I lease a commercial warehouse and have fallen behind 2 months rent. The landlord of the property has padlocked the door keeping me from having access to my property and tools, which has prevented me from having any chance of working to pay my rent. I was given no notice of this action, never sent any papers or eviction notices. I contacted one attorney who said he couldn’t determine what action I might have without seeing my lease but I am not able to review my lease because it is in a filing cabinet in the building. Do I have any legal options that will allow me access to my property?

Asked on June 24, 2011 under Real Estate Law, Tennessee

Answers:

SJZ, Member, New York Bar / FreeAdvice Contributing Attorney

Answered 10 years ago | Contributor

Evictions have to be done through the court system, in the proper way; a  landlord may not simply padlock a door. Of course, if the landlord had gone through the courts, he or she would have been able to evict you if you are 2 months behind on rent. Also, when an eviction occurs, the tenant must have been given proper notice and must have also had an opportunity to access their belongings. Therefore, you can almost certainly bring a legal action for improper eviction, for compensation or to be restored to access; but as noted above, the landlord will be able to then bring an eviction action and win, unless you pay the rent. Therefore, you can buy some time, but probably not do much more than that. Ideally, unless you can pay the rent and get caught up, you and the landlord will work this out--e.g. let him know you'll sue for improper eviction unless he lets you out of the lease and lets your retrieve your belongings. You may have to agree to pay some of the money you owe, too, but then again, legally you are obligated and the landlord can sue you anyway.

= = = = = = =

> WRITTEN PROBLEM
Reproduce, word for word, the part of the warehouse lockout text starting at "I lease a commercial" and ending at "to my property?".

> DATA LINES
= = = = = = =

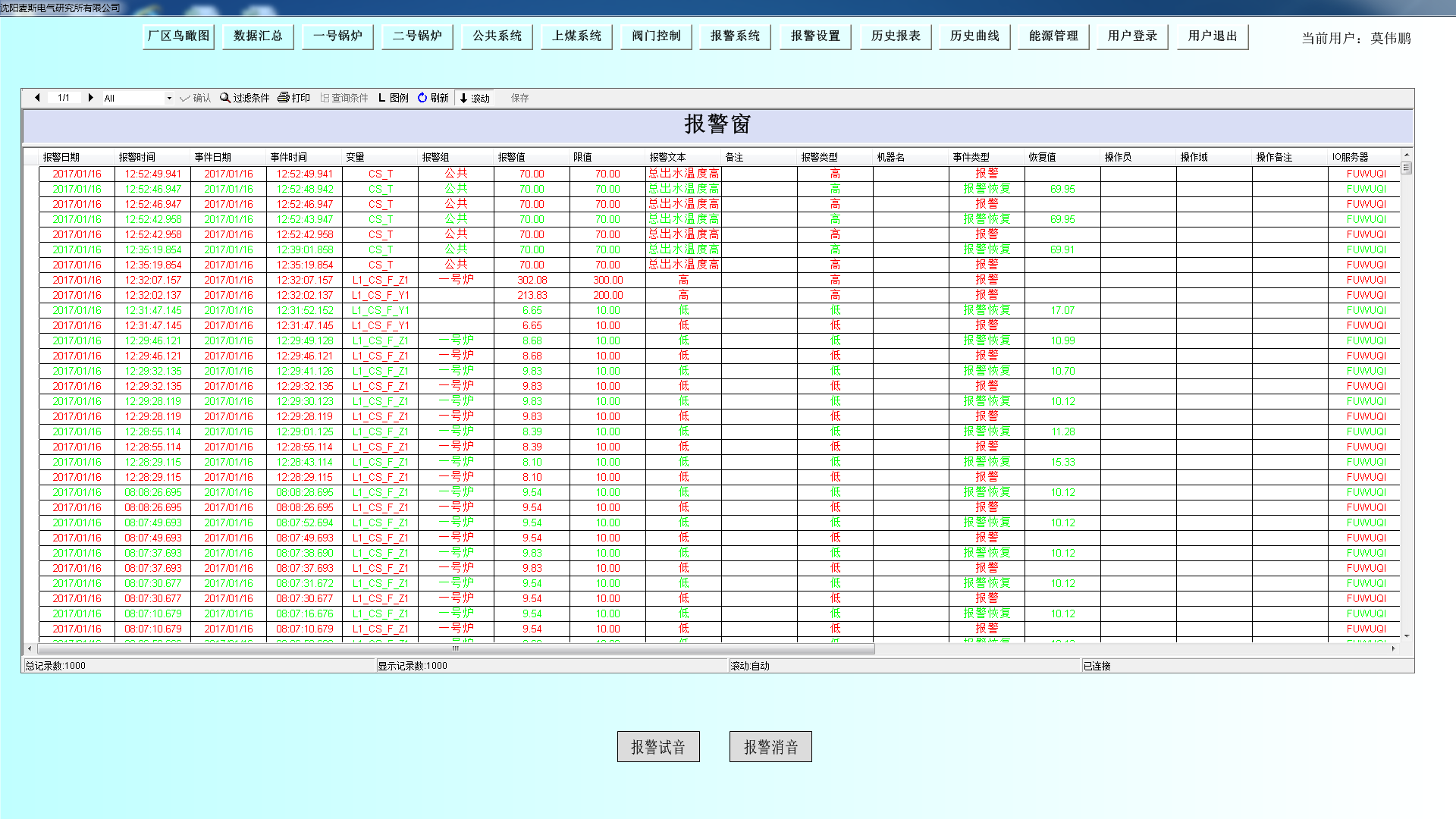Open 厂区鸟瞰图 plant overview
1456x819 pixels.
(x=178, y=36)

= = = = = = =

> RESULT FOR THIS EXERCISE
I lease a commercial warehouse and have fallen behind 2 months rent. The landlord of the property has padlocked the door keeping me from having access to my property and tools, which has prevented me from having any chance of working to pay my rent. I was given no notice of this action, never sent any papers or eviction notices. I contacted one attorney who said he couldn’t determine what action I might have without seeing my lease but I am not able to review my lease because it is in a filing cabinet in the building. Do I have any legal options that will allow me access to my property?